# Source document
>>>
Will Squires is the founder of Macrocosmos. Alongside his co-founder, Steffen Cruz, they’ve built a 24-person team that has become a powerhouse within the Bittensor ecosystem. Starting out at the OpenTensor Foundation, the pair earned their stripes early, helping pioneer some of Bittensor’s biggest technical milestones, and collecting more battle scars than just about anyone in the Subnet ecosystem along the way.

In this interview, we focus on Will’s main project, IOTA (Subnet 9). The team is tackling one of the hardest problems in AI today — distributed training at scale — and the opportunity is enormous. It’s one of the most ambitious deep-tech efforts happening not just in Bittensor, but across the broader crypto-AI space.

We’ve known Will for nearly two years, and it’s hard to find someone more knowledgeable or driven. His energy comes through in every part of this conversation.

We hope you enjoy it.

Oh, and if you’re looking for a great Bittensor-native wallet, check out Crucible Labs. It’s got full Ledger support, makes it easy to buy and manage your Subnet positions, and even lets you auto-stake your TAO yield into top Subnets for effortless exposure.

Macrocosmos is one of the most veteran and experienced teams in Bittensor. What is it that your team does better than anyone else?
<<<
# Source data
>>>
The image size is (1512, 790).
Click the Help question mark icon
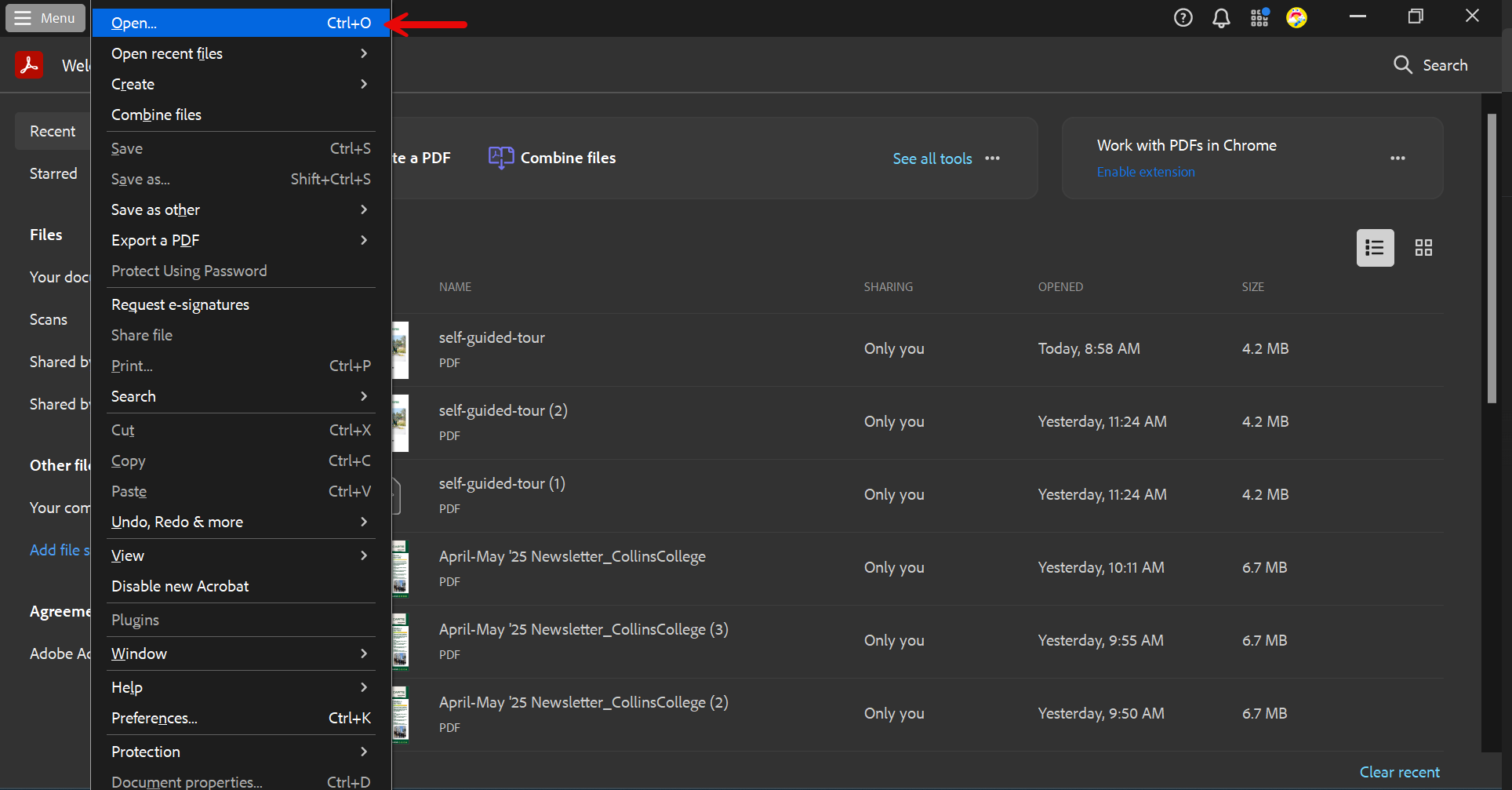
<<<
# Short problem
Summarize the interview introduction in two sentences. The material comes from a different source than the interview introduction.

# Worked solution
Will Squires founded Macrocosmos and, with co-founder Steffen Cruz, built a 24-person team in the Bittensor ecosystem after the pair started out at the OpenTensor Foundation. The interview centers on his main project, IOTA (Subnet 9), which takes on distributed AI training at scale.